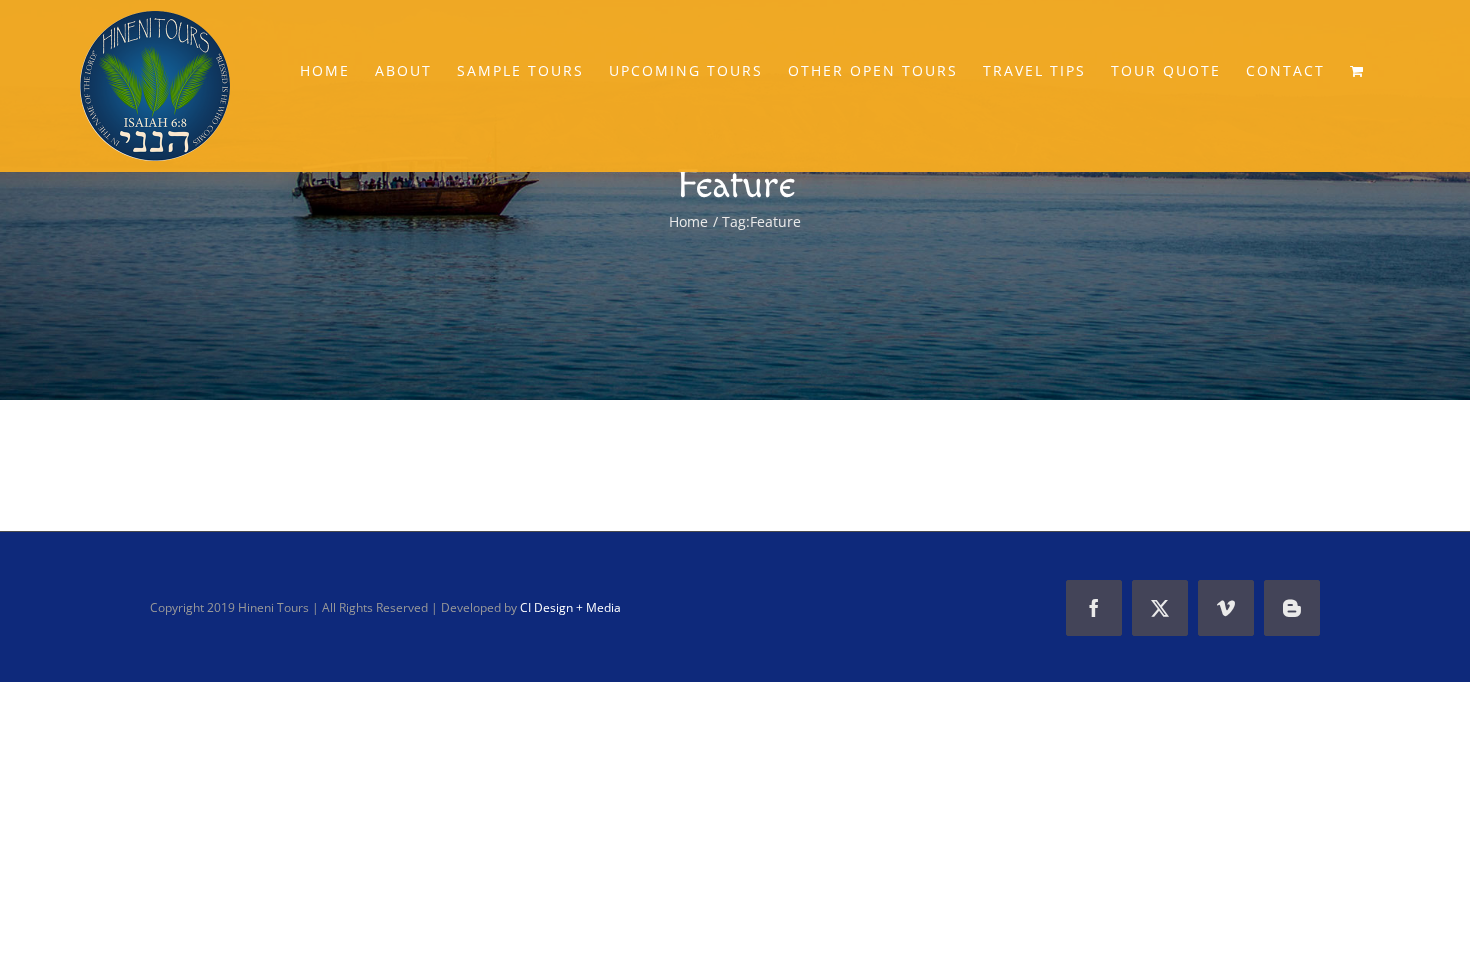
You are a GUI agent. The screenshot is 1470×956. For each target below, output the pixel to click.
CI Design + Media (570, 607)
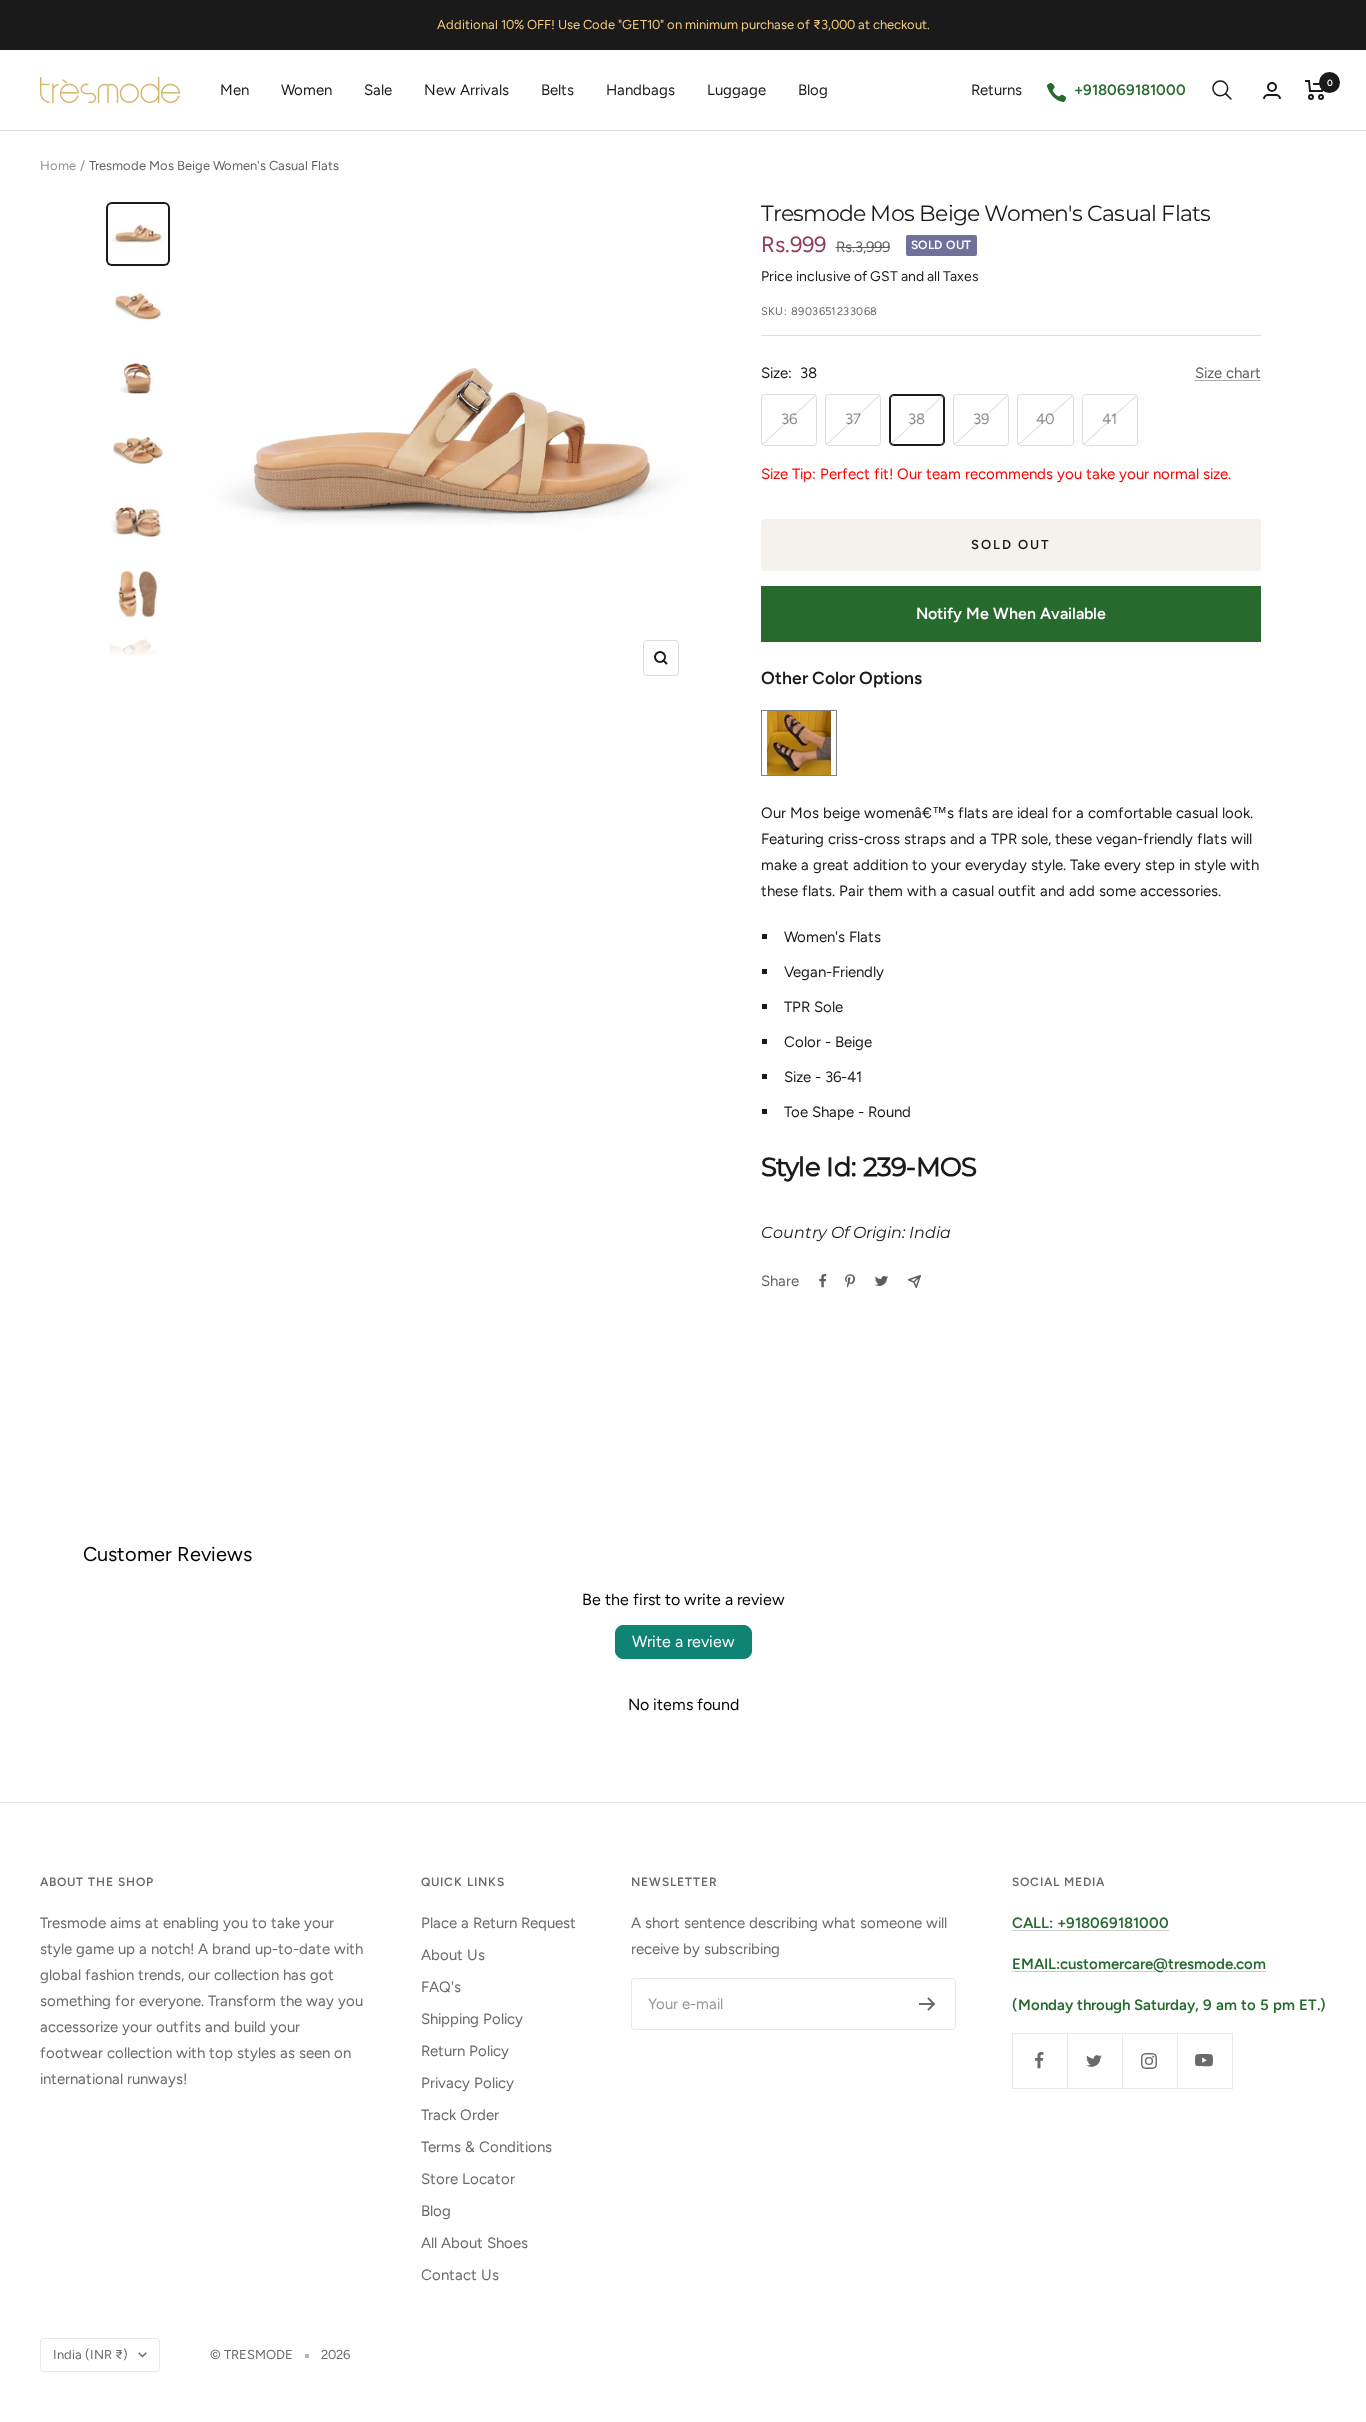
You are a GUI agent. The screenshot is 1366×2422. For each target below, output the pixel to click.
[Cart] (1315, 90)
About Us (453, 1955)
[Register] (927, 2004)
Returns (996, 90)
...
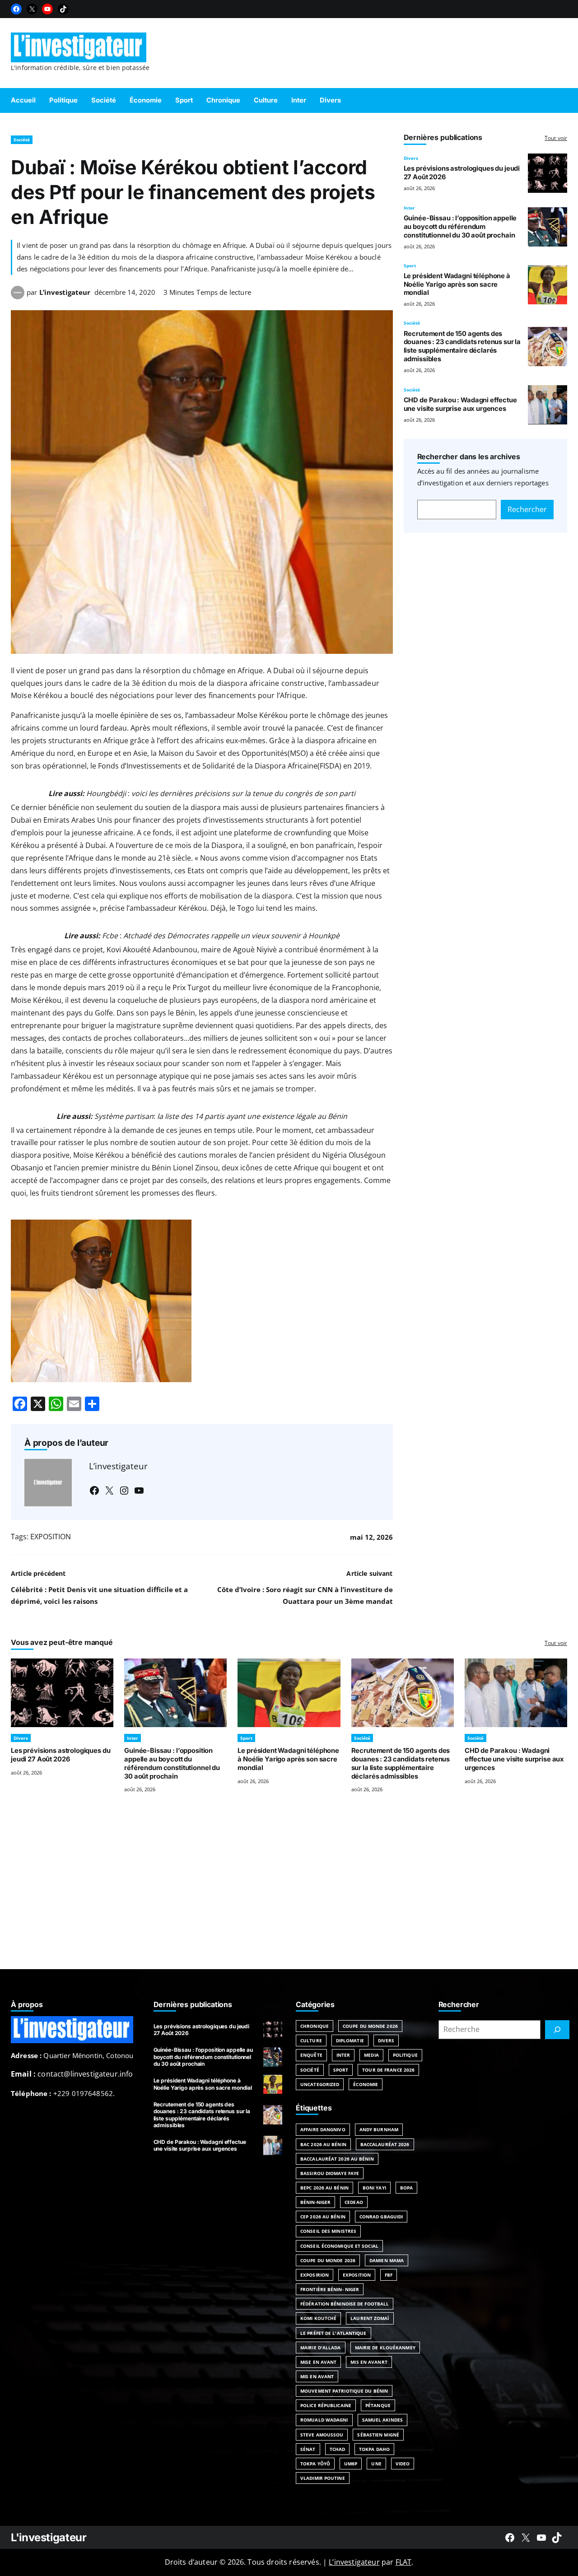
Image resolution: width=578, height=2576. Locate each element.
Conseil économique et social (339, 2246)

- Activity -
After locating the line holding "You are a GUI agent. The screenshot is 1366×2422." above, output exactly that line and every line after it through the line holding "Returns (996, 90)". Include nothing else.

- Response for this exercise -
You are a GUI agent. The screenshot is 1366×2422. For each target below, output the pixel to click.
[Cart] (1315, 90)
About Us (453, 1955)
[Register] (927, 2004)
Returns (996, 90)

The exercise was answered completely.